> [YOUR TASK] Among the lines of data below, reproduce only those from the one with "Instruction: Click the Proprietary" through the one with "Task: Click the Save & Close button", exactly as they stand, both ends included.
==== AVAILABLE DATA
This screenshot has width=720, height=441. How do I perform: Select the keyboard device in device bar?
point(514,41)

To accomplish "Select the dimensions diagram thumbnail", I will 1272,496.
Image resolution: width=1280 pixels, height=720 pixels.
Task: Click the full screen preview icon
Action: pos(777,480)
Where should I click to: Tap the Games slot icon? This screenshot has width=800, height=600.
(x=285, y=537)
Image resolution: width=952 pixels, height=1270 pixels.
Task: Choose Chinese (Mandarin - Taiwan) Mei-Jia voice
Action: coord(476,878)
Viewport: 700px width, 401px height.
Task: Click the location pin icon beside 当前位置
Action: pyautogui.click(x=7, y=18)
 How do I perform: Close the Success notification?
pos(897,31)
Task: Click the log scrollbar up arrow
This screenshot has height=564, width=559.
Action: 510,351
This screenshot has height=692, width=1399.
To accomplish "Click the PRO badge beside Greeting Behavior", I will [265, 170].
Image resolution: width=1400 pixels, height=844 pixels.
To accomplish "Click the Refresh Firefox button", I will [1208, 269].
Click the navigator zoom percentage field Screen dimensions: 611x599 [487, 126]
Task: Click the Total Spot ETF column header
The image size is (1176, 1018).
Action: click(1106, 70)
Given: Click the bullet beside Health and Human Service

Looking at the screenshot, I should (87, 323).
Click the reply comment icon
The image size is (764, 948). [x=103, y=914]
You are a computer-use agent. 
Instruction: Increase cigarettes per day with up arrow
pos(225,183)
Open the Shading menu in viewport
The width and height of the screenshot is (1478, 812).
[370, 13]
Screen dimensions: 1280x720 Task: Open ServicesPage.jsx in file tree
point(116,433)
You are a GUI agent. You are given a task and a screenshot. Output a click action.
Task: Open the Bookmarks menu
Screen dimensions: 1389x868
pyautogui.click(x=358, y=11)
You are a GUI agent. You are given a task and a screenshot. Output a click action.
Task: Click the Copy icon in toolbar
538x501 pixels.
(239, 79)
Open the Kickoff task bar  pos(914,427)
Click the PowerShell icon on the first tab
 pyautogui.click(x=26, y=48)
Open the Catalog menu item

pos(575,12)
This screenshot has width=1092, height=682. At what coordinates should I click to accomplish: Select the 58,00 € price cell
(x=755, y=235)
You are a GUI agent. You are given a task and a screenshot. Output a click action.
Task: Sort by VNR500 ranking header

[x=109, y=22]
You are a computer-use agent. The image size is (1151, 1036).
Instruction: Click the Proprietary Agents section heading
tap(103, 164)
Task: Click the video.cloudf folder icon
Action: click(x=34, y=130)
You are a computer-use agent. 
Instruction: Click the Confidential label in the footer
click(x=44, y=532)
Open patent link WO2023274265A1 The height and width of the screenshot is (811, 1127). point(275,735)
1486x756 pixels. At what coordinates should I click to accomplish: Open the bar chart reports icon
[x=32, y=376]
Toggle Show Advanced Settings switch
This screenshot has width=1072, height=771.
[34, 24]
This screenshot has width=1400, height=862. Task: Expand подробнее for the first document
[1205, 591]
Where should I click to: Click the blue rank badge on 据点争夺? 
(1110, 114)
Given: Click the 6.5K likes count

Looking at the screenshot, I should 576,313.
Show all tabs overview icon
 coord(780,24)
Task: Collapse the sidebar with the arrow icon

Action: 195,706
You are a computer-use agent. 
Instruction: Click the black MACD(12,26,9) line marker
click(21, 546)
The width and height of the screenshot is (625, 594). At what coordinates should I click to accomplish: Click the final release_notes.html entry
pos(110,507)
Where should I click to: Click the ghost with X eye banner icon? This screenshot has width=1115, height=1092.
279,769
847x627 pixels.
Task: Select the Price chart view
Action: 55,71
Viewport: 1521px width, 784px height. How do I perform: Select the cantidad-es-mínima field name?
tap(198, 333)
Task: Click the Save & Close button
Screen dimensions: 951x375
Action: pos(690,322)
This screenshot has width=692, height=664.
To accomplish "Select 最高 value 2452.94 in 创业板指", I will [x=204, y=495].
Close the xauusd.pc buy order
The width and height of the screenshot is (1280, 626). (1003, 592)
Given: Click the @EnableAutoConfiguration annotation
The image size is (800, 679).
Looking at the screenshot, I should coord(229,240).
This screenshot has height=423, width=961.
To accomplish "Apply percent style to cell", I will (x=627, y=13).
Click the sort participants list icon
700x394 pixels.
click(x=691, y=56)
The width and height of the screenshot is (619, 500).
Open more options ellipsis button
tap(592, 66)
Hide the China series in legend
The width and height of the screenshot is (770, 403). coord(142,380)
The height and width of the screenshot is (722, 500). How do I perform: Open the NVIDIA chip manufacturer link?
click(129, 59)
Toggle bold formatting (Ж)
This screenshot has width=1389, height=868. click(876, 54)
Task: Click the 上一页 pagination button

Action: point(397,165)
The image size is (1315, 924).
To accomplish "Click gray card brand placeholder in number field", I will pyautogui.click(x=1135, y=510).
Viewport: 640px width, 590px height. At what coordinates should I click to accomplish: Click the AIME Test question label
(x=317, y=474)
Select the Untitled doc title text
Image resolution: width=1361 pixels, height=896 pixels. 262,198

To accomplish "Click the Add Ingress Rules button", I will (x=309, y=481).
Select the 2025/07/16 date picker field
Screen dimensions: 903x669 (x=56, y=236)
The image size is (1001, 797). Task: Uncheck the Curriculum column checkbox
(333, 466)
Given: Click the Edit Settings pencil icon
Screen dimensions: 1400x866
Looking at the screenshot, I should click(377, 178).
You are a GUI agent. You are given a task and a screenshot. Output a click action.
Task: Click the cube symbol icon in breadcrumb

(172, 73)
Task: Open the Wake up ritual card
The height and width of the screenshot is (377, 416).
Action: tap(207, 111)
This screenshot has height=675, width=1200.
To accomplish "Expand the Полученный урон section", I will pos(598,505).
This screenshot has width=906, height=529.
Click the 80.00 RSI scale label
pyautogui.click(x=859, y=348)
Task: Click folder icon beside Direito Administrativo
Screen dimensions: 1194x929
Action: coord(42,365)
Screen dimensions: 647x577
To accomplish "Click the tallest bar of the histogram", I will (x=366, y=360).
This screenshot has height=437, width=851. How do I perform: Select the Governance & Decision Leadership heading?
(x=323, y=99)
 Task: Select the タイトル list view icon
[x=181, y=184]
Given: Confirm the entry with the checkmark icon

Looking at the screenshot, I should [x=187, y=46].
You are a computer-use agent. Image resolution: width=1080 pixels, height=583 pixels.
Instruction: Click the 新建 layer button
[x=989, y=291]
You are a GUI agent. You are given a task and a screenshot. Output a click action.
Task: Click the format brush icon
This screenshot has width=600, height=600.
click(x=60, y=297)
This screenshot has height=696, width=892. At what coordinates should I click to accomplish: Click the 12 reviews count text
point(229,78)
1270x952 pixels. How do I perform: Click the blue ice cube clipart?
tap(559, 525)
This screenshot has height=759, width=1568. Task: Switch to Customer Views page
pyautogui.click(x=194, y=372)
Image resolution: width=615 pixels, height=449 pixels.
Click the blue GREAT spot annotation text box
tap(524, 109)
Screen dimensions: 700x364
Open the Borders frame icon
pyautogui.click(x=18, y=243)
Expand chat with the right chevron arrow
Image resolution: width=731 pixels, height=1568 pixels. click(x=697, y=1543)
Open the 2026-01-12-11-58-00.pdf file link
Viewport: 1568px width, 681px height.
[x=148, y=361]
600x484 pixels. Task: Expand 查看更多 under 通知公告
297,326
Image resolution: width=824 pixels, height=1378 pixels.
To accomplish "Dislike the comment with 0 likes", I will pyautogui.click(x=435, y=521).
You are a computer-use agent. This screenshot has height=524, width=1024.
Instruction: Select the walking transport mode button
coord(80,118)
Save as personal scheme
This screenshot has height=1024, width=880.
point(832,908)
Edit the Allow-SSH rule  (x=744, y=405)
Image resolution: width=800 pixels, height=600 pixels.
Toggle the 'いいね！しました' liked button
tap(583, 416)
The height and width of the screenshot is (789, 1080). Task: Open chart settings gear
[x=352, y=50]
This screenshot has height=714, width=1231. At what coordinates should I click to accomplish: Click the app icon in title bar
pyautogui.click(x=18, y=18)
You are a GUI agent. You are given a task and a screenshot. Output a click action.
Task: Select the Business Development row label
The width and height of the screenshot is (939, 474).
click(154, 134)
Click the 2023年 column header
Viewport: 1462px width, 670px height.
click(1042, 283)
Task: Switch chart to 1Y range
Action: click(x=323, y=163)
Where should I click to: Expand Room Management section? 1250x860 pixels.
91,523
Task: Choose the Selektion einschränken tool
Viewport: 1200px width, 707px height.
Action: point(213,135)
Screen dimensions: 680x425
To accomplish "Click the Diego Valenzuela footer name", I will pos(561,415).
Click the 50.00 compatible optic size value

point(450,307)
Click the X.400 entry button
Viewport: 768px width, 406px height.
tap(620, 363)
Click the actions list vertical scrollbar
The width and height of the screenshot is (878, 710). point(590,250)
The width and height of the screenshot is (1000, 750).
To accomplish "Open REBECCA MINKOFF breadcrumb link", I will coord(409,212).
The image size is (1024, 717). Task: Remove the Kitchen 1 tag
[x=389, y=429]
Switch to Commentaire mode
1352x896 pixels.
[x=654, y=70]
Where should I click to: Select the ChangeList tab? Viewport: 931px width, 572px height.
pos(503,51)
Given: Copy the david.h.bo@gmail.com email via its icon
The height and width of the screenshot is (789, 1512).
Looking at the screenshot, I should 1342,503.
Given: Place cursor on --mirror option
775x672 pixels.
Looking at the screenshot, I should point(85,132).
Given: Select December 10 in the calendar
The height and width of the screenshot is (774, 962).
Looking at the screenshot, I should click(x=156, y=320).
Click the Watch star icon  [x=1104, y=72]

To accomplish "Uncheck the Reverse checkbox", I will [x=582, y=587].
========
> [RESULT]
Instruction: Click the Proprietary Agents section heading
tap(103, 164)
Task: Click the video.cloudf folder icon
Action: click(x=34, y=130)
You are a computer-use agent. 
Instruction: Click the Confidential label in the footer
click(x=44, y=532)
Open patent link WO2023274265A1 The height and width of the screenshot is (811, 1127). point(275,735)
1486x756 pixels. At what coordinates should I click to accomplish: Open the bar chart reports icon
[x=32, y=376]
Toggle Show Advanced Settings switch
This screenshot has width=1072, height=771.
[34, 24]
This screenshot has width=1400, height=862. Task: Expand подробнее for the first document
[1205, 591]
Where should I click to: Click the blue rank badge on 据点争夺? 
(1110, 114)
Given: Click the 6.5K likes count

Looking at the screenshot, I should 576,313.
Show all tabs overview icon
 coord(780,24)
Task: Collapse the sidebar with the arrow icon

Action: 195,706
You are a computer-use agent. 
Instruction: Click the black MACD(12,26,9) line marker
click(21, 546)
The width and height of the screenshot is (625, 594). At what coordinates should I click to accomplish: Click the final release_notes.html entry
pos(110,507)
Where should I click to: Click the ghost with X eye banner icon? This screenshot has width=1115, height=1092.
279,769
847x627 pixels.
Task: Select the Price chart view
Action: 55,71
Viewport: 1521px width, 784px height. How do I perform: Select the cantidad-es-mínima field name?
tap(198, 333)
Task: Click the Save & Close button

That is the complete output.